Two decades later, in 2005, Jewish Cooking in America won the Julia Child Award for Best Cookbook of the Year, and the James Beard Award (again) for Food of the Americas. In 2017, the IACP: International Association of Culinary Professionals honored Jewish Cooking in America as a Culinary Classic.
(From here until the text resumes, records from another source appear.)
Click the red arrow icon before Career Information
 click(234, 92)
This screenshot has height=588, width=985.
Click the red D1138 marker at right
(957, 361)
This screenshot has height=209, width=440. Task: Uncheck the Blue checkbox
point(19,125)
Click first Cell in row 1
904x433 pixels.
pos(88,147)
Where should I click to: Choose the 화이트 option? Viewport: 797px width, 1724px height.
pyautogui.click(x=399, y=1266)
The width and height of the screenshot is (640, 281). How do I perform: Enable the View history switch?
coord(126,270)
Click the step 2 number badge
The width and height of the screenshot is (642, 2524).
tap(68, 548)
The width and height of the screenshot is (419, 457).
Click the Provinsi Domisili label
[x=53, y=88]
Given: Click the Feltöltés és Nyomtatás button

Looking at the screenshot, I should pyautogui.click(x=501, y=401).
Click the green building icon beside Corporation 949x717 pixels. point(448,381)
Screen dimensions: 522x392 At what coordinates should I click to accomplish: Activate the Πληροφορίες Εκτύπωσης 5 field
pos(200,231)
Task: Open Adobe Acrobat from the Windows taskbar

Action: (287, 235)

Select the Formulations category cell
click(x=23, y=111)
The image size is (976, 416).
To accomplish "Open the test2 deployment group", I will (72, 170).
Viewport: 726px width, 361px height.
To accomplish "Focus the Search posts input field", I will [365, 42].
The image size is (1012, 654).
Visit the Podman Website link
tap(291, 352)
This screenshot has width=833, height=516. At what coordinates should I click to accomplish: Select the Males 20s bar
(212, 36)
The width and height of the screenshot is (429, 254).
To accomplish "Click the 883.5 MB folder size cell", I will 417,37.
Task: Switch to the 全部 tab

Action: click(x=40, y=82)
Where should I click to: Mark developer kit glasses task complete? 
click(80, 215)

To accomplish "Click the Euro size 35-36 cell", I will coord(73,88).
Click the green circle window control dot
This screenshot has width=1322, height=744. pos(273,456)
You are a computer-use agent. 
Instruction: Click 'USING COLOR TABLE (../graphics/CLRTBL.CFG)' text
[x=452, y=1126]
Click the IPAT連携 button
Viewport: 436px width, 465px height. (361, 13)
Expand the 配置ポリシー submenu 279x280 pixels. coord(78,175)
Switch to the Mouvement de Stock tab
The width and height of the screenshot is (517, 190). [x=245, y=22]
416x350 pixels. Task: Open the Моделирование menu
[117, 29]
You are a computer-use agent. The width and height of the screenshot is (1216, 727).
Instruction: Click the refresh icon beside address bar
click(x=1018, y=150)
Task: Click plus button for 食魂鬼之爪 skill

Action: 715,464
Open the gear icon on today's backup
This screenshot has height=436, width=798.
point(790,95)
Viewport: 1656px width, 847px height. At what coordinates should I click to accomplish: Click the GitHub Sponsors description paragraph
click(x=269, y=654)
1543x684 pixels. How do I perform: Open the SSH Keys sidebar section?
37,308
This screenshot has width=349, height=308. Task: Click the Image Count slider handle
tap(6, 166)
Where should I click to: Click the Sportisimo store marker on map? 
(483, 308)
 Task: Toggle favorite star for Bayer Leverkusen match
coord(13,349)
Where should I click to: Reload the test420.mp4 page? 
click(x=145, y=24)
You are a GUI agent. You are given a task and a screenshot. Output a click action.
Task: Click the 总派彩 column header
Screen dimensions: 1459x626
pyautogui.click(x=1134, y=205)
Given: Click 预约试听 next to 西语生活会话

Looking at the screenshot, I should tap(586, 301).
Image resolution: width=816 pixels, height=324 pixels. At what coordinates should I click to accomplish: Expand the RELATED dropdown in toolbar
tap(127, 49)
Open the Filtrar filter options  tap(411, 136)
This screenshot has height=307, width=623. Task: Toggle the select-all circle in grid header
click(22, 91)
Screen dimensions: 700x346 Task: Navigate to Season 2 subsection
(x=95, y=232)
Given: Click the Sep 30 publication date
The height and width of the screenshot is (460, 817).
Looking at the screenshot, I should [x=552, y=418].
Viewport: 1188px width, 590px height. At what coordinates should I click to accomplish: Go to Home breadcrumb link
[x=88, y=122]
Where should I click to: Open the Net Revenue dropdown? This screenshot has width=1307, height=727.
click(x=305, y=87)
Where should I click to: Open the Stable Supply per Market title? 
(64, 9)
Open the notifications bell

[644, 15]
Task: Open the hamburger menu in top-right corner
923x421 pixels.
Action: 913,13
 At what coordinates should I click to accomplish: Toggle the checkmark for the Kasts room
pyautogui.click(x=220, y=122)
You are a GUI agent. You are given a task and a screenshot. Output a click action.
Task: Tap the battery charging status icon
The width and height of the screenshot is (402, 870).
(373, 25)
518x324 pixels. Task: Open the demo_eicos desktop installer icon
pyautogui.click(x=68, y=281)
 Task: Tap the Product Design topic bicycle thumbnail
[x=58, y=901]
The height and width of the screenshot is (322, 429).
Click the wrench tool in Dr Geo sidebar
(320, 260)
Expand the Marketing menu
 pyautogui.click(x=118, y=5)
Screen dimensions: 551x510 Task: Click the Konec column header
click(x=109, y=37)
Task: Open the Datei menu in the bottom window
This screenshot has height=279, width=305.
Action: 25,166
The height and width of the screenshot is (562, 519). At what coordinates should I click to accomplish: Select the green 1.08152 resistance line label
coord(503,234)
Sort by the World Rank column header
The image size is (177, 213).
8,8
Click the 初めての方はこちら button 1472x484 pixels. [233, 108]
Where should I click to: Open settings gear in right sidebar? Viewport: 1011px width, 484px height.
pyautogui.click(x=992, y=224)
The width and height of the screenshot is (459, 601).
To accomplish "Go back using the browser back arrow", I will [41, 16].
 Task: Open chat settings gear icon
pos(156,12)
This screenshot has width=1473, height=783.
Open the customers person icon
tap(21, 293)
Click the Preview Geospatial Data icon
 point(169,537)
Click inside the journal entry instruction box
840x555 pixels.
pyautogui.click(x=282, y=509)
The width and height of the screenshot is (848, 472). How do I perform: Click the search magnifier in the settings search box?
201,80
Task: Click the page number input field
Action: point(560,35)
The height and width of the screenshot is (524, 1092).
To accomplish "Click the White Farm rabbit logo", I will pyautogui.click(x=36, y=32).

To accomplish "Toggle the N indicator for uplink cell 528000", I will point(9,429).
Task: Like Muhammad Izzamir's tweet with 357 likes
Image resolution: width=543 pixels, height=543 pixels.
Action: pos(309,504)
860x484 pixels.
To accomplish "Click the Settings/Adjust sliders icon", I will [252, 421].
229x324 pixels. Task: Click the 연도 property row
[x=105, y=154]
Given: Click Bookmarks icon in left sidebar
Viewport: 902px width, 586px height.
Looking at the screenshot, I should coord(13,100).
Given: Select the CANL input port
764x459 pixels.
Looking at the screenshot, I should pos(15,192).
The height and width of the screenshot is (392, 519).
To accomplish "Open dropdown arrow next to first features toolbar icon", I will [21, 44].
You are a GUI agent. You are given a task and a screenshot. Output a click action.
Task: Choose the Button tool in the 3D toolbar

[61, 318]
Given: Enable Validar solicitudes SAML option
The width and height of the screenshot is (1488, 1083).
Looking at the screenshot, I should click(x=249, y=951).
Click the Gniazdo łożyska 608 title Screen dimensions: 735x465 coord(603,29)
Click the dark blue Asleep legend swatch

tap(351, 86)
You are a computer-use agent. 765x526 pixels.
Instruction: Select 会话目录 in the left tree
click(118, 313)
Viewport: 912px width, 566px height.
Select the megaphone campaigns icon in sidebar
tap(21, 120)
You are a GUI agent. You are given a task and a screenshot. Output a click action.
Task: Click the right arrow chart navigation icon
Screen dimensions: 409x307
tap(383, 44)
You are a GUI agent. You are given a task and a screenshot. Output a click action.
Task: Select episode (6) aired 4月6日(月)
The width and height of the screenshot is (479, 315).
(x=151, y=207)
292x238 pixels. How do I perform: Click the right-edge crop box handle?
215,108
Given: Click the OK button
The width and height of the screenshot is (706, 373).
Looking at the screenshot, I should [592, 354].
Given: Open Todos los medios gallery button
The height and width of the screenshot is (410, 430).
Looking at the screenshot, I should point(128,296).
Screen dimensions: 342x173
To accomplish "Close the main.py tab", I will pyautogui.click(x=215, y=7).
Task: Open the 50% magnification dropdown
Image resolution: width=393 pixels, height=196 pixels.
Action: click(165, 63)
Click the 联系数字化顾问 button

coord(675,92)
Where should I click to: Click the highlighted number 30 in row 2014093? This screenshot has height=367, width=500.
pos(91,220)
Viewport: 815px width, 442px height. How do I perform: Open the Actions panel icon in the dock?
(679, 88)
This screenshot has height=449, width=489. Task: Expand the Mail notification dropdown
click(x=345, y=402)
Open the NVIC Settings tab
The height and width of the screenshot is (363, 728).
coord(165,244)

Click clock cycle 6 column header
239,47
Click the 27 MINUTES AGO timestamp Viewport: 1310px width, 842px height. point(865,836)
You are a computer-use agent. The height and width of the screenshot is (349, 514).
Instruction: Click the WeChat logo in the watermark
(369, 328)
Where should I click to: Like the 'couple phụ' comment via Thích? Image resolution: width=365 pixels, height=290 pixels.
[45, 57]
- The Flavor of Jerusalem (1975), with Judy Stacey Goldman. ISBN 978-0-316-59843-9
- The Jewish Holiday Kitchen (1979) ISBN 978-0-8052-0724-8
- An American Folklife Cookbook (1984) ISBN 978-0-8052-3914-0
- The Children's Jewish Holiday Kitchen (1987) ISBN 978-0-8052-4130-3
- Jewish Cooking in America (1994) ISBN 978-0-375-40276-0
- The Jewish Holiday Baker (1997) ISBN 978-0-8052-4142-6
- The Foods of Israel Today (2001) ISBN 978-0-679-45107-5
- Joan Nathan's Jewish Holiday Cookbook (2004) ISBN 978-0-8052-4217-1
- The New American Cooking (2005) ISBN 978-1-4000-4034-6
- Quiches, Kugels and Couscous: My Search for Jewish Cooking in France (2010) ISBN 978-0-307-26759-7
- King Solomon's Table: A Culinary Exploration of Jewish Cooking from Around the World (2017) ISBN 978-0-385-35114-0
- My Life in Recipes: Food, Family, and Memories (2024) ISBN 978-0-525-65898-6
- A Sweet Year: Jewish Celebrations and Festive Recipes, (2024) ISBN 978-0-593-80189-5

==Personal life==
===Israel===
She lived in Israel for three years working for Mayor Teddy Kollek of Jerusalem.

===Marriage===
Nathan was married to the late Allan Gerson, an attorney, and has three children and two grandchildren. She divides her time between Washington, D.C. and Martha's Vineyard.

==Awards==

- 2018, Creativity Moment Award, Moment Magazine
- 2015, Grande Dame Award, Les Dames d'Escoffier International
- 2011, [with her husband, Allan] Special Recognition Award from the YIVO Institute for Jewish Research for her contribution to preserving Jewish culture
- 2008, MacDowell Fellow, the MacDowell Colony
- 2005, Silver Spoon Award, Food Arts Magazine
- 2002, Honorary doctorate from the Spertus Institute of Jewish Culture
- 2001, Inductee into James Beard Foundation's Who's Who in American Food and Beverage
- 1998, Jewish Daily Forward "Forward 50"
- 1995, Golda Award, American Jewish Congress
- 1994, Jewish Cooking in America received the James Beard Award for Best American Cookbook and later, the IACP/Julia Child Cookbook of the Year Award

==Guest appearances==
- Good Morning America
- The TODAY Show
- Live with Regis and Kathie Lee
- Food Network
- The Martha Stewart Show
- All Things Considered and Weekend Edition

==Other==
In January 2009, she began choking on a piece of chicken at the Art.Food.Hope dinner in Washington, D.C., but was saved by chef Tom Colicchio, who performed the Heimlich maneuver.